I'm game, I don't know how far I'll be allowed to drive though.


----------



## DR.Death (Apr 13, 2006)

That would be nice except I live in cape Breton Nova Scotia and it is about a days drive to the border and then to wear ever I am going


----------



## wtf8269 (Apr 13, 2006)

OOoooooohh more good news!!

My dad and I are getting these LCD screens. But I asked my dad if I could sell my current monitor to pay the difference and get this monitor, but he's kind of iffy about that because he was hoping to get my monitor and run duals with one of those ViewSonic LCDs. It's a win win situation but the Samsung would be sweeter. I should have one of them by this time next week or so. *Happy dance*


----------



## zekrahminator (Apr 13, 2006)

lol you're getting me in the upgrade spirit...namely an FX5500 for Darth Flatulence and that Evercool Turbo2 for my X850XT


----------



## wtf8269 (Apr 14, 2006)

It's a good feeling isn't it? Then you about want to rip something apart while waiting for it to ship.

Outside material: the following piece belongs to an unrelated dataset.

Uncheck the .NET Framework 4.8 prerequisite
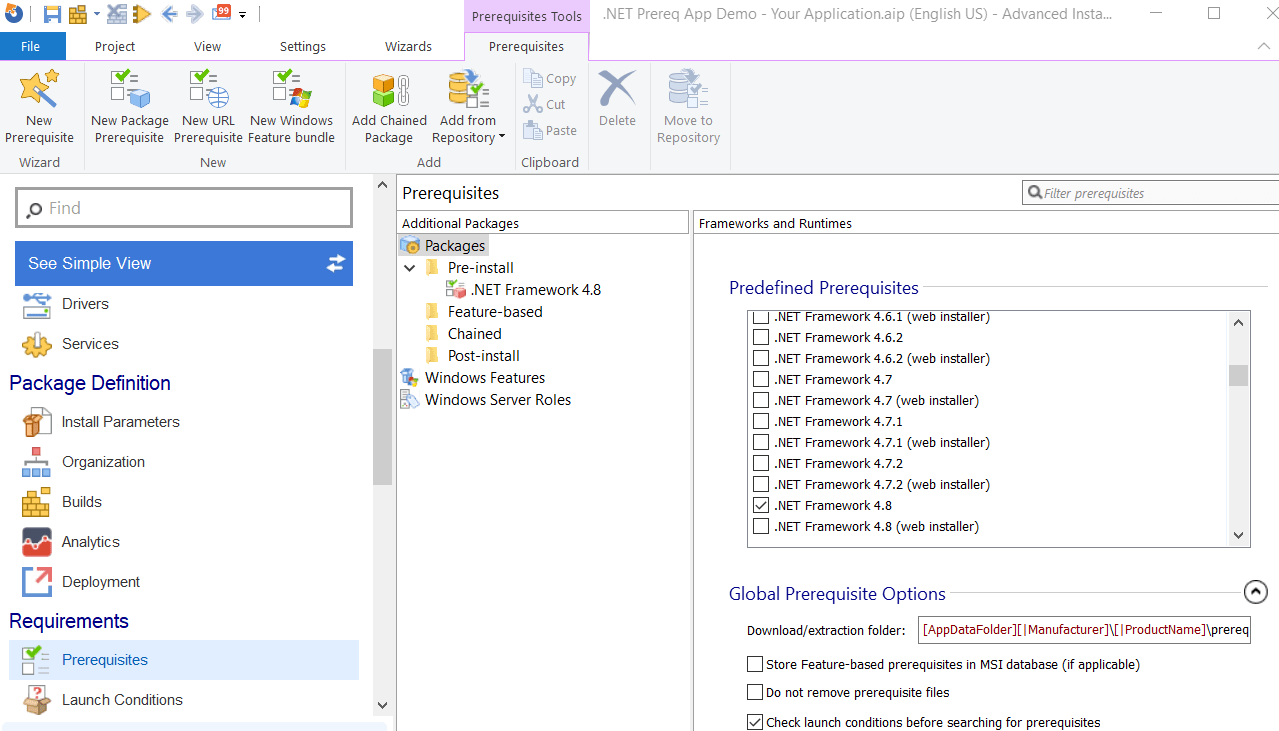The height and width of the screenshot is (731, 1279). [761, 505]
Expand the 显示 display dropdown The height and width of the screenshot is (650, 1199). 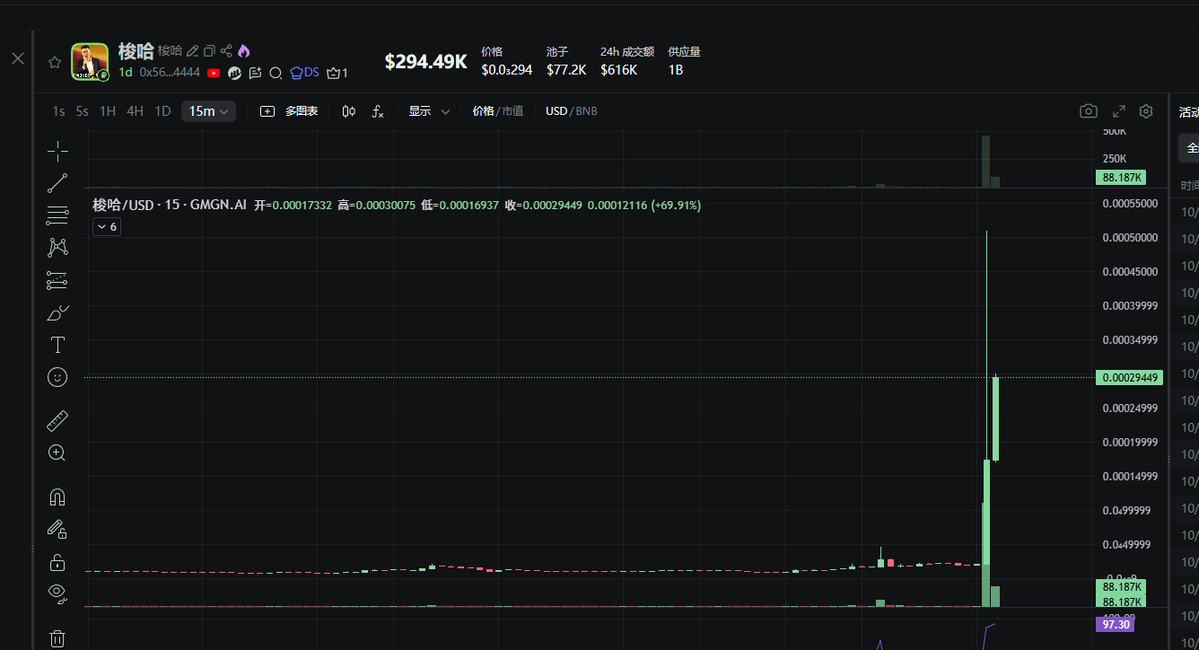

By the way two 20.1" Samsung LCDs have been ordered.


----------



## wtf8269 (Apr 15, 2006)

LCDs will be here Tuesday, which as I've already said is when my stuff from SVC.com is coming. So my next update will be tuesday then. Probably later that night or maybe Wednesday depending on how long I take with my wiring and cleaning up everything.


----------



## OOTay (Apr 15, 2006)

wow thanks for pointin that SVC.com out although i think i just might have seen that place before, they have some nice prices.


----------



## zekrahminator (Apr 15, 2006)

alright, common sense had a conversation with my idea to upgrade everthing, and I've decided on a 6200 for Darth Flatulence when I have enough money. I'll hold off on replacing the X850XT's cooler until my birthday (and then I'll ask for ATIsilencer5 )


----------



## wtf8269 (Apr 18, 2006)

W00t everything is out for delivery on the shipping status!! Update tonight probably.


----------



## wtf8269 (Apr 19, 2006)

*Nearing perfection.*

Alright, everything is in and all the wires are about as tidy as I can get them for now. I want to buy an extension for the PCIE power connection for my graphics card so I can run that cleaner. I also need to buy some more sleeving, and the bearings in one of my side fans is going bad so I'll need to purchase a new one of those. Oh yeah, last but not least this Samsung is f*cking awesome. 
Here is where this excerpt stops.